Copy the data exactly.

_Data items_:
+ + +

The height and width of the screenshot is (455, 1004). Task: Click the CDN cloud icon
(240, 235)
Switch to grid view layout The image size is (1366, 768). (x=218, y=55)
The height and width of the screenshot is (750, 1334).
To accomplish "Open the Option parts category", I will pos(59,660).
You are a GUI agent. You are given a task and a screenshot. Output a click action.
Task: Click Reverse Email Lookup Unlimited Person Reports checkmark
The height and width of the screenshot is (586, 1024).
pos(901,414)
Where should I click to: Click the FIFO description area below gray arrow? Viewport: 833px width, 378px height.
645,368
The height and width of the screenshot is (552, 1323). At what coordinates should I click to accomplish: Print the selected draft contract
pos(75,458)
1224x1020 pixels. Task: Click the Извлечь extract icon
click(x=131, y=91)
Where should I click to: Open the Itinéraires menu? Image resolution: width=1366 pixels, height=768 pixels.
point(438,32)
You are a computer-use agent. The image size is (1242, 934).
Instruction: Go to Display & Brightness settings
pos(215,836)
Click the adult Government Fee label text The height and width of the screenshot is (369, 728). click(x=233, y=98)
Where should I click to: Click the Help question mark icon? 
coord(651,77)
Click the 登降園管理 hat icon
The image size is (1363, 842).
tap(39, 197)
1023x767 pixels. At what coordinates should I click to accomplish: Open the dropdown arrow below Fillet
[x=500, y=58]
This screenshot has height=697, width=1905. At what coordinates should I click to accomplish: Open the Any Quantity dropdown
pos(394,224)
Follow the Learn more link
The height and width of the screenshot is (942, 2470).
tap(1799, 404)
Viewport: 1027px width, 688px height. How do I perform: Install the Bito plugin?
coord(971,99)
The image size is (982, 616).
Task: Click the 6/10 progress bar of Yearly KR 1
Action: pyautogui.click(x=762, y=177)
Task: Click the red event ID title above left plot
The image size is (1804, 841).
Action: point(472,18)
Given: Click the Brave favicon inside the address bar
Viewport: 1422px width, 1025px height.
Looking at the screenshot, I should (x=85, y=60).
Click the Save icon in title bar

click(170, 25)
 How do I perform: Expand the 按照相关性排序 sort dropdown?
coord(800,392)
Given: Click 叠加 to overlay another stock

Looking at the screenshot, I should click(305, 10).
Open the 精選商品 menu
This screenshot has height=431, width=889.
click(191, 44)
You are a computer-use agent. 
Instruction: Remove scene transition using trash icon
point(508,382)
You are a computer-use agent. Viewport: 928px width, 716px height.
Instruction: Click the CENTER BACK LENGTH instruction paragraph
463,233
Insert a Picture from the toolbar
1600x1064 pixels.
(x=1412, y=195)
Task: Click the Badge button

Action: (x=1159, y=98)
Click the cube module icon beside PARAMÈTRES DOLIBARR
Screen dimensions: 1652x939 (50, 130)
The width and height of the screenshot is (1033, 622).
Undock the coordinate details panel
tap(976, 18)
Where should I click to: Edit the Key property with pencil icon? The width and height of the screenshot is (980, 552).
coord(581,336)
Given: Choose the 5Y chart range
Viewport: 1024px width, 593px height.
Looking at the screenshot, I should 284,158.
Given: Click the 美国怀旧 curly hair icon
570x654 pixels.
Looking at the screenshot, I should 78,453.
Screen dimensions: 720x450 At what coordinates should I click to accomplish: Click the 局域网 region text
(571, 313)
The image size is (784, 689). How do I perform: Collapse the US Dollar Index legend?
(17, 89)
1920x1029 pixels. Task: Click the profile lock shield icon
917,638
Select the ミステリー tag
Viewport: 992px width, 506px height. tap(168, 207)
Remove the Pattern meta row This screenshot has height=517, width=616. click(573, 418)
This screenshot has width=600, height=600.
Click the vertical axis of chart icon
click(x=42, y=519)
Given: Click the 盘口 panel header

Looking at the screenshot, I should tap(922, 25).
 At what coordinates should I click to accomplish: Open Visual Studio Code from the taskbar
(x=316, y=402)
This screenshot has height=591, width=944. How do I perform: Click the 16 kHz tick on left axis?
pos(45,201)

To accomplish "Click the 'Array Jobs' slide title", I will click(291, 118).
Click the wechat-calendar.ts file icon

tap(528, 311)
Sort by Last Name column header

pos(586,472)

+ + +

_Solution for this problem_:
The height and width of the screenshot is (455, 1004). Task: Click the CDN cloud icon
(240, 235)
Switch to grid view layout The image size is (1366, 768). (x=218, y=55)
The height and width of the screenshot is (750, 1334).
To accomplish "Open the Option parts category", I will pos(59,660).
You are a GUI agent. You are given a task and a screenshot. Output a click action.
Task: Click Reverse Email Lookup Unlimited Person Reports checkmark
The height and width of the screenshot is (586, 1024).
pos(901,414)
Where should I click to: Click the FIFO description area below gray arrow? Viewport: 833px width, 378px height.
645,368
The height and width of the screenshot is (552, 1323). At what coordinates should I click to accomplish: Print the selected draft contract
pos(75,458)
1224x1020 pixels. Task: Click the Извлечь extract icon
click(x=131, y=91)
Where should I click to: Open the Itinéraires menu? Image resolution: width=1366 pixels, height=768 pixels.
point(438,32)
You are a computer-use agent. The image size is (1242, 934).
Instruction: Go to Display & Brightness settings
pos(215,836)
Click the adult Government Fee label text The height and width of the screenshot is (369, 728). click(x=233, y=98)
Where should I click to: Click the Help question mark icon? 
coord(651,77)
Click the 登降園管理 hat icon
The image size is (1363, 842).
tap(39, 197)
1023x767 pixels. At what coordinates should I click to accomplish: Open the dropdown arrow below Fillet
[x=500, y=58]
This screenshot has height=697, width=1905. At what coordinates should I click to accomplish: Open the Any Quantity dropdown
pos(394,224)
Follow the Learn more link
The height and width of the screenshot is (942, 2470).
tap(1799, 404)
Viewport: 1027px width, 688px height. How do I perform: Install the Bito plugin?
coord(971,99)
The image size is (982, 616).
Task: Click the 6/10 progress bar of Yearly KR 1
Action: pyautogui.click(x=762, y=177)
Task: Click the red event ID title above left plot
The image size is (1804, 841).
Action: point(472,18)
Given: Click the Brave favicon inside the address bar
Viewport: 1422px width, 1025px height.
Looking at the screenshot, I should (x=85, y=60).
Click the Save icon in title bar

click(170, 25)
 How do I perform: Expand the 按照相关性排序 sort dropdown?
coord(800,392)
Given: Click 叠加 to overlay another stock

Looking at the screenshot, I should click(305, 10).
Open the 精選商品 menu
This screenshot has height=431, width=889.
click(191, 44)
You are a computer-use agent. 
Instruction: Remove scene transition using trash icon
point(508,382)
You are a computer-use agent. Viewport: 928px width, 716px height.
Instruction: Click the CENTER BACK LENGTH instruction paragraph
463,233
Insert a Picture from the toolbar
1600x1064 pixels.
(x=1412, y=195)
Task: Click the Badge button

Action: (x=1159, y=98)
Click the cube module icon beside PARAMÈTRES DOLIBARR
Screen dimensions: 1652x939 (50, 130)
The width and height of the screenshot is (1033, 622).
Undock the coordinate details panel
tap(976, 18)
Where should I click to: Edit the Key property with pencil icon? The width and height of the screenshot is (980, 552).
coord(581,336)
Given: Choose the 5Y chart range
Viewport: 1024px width, 593px height.
Looking at the screenshot, I should 284,158.
Given: Click the 美国怀旧 curly hair icon
570x654 pixels.
Looking at the screenshot, I should 78,453.
Screen dimensions: 720x450 At what coordinates should I click to accomplish: Click the 局域网 region text
(571, 313)
The image size is (784, 689). How do I perform: Collapse the US Dollar Index legend?
(17, 89)
1920x1029 pixels. Task: Click the profile lock shield icon
917,638
Select the ミステリー tag
Viewport: 992px width, 506px height. tap(168, 207)
Remove the Pattern meta row This screenshot has height=517, width=616. click(573, 418)
This screenshot has width=600, height=600.
Click the vertical axis of chart icon
click(x=42, y=519)
Given: Click the 盘口 panel header

Looking at the screenshot, I should tap(922, 25).
 At what coordinates should I click to accomplish: Open Visual Studio Code from the taskbar
(x=316, y=402)
This screenshot has height=591, width=944. How do I perform: Click the 16 kHz tick on left axis?
pos(45,201)

To accomplish "Click the 'Array Jobs' slide title", I will click(291, 118).
Click the wechat-calendar.ts file icon

tap(528, 311)
Sort by Last Name column header

pos(586,472)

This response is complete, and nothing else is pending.